Given that the existing antenna solutions work well enough for the satellite solutions in orbit that timing makes plenty of sense. Neither airlines nor connectivity providers are looking to transition to new phased array solutions in the next year or two. There is no compelling reason to make the shift and invest the additional cash.
Intelsat, for example, remains steadfast in its support of the Thinkom Ku3030 (aka 2Ku) antenna platform. Aviation President John Wade recently explained to PaxEx.Aero his views that “ESAs are inevitable… [But] RF performance of the 2Ku antenna is outstanding. So that means this efficiency is very high for the network utilization viewpoint. I don’t think we think the early days of ESAs are going to have the same kind of RF performance.
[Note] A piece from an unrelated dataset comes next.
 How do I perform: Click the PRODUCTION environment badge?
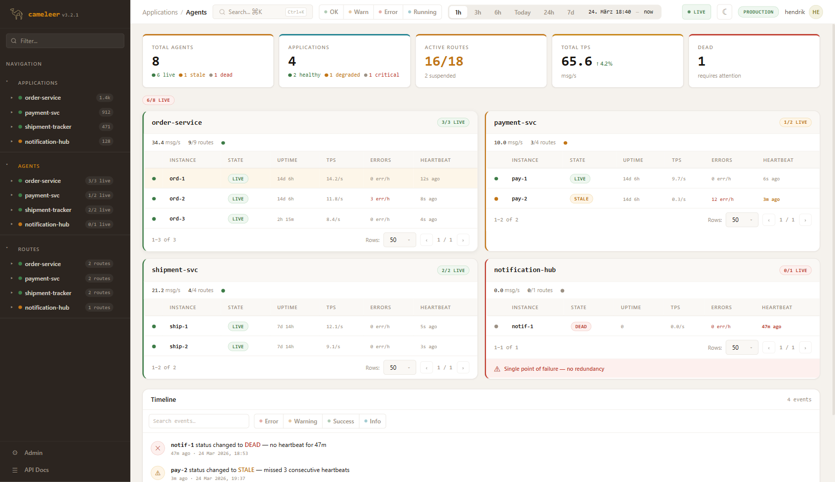coord(758,12)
So we think it’s going to be quite a few years before the ESAs catch up with what the ThinKom antenna can deliver today.”
While NXTCOMM might dispute how long it takes to hit that equivalence, it is clear that, at least today, commercial aviation offerings will be a secondary target for the company.
On the plus side, getting any one product line established would be a huge win for NXTCOMM and help drive the others. The sub-assemblies coming in to the company are the same, regardless of the use case. As Newell explains, “Those multiple sectors can be supported with a common panel. That’s how they go so easily between defense and aerospace needs. The PCBs look the same for everybody, but how they get packaged or finished is specific to a customer.”
Newell suggests that the models have worked so well, “I haven’t had to change any of the things that I would typically model to a customer in terms of efficiency to generate a design or to generate a quote for what their future products could look like. Those models have stayed constant through this effort because they they so closely mimic what we saw with the test sample.” That applies to both commercial aviation and defense options.
Moreover, Newell also notes that any of the defense-focused solutions built today “will certainly be the precursor elements to building up arrays that would go into aircraft” when the commercial aviation segment offerings scale up.
Scaling up, scaling out
“Now it’s about scaling, and moving on to the next phase of our development activity.” Taken in that context from Horton, the newly refreshed Board of Directors dramatically extends an already deep satellite history while bringing additional skill sets and relationships to the business.
They are very seasoned, well-rounded, outside the box thinkers and have a level of experience to understand the nuances of starting [a business], and then look at a much bigger picture. The networking ability they have to support the business and customer opportunities, the experienced manufacturing knowledge base they bring, it really bodes well for all of the challenges our business has not only in the design phase but really understanding what the satellite industry is doing. They see it, they understand it, and we couldn’t be happier to have the diversity and the skill sets that all of the board members bring to the table.
Considering the risks
The optimism is to be expected, perhaps. And while there are some risks in hitting these targets, Newell mostly believes those come in the form of a different paying customer coming along and distracting the company from its current goals. Still, he sees the timeline as “pretty reasonable” to deliver on those promises and get hardware into service.
That would be a big win in a market that has seen many promises fail to deliver over the years.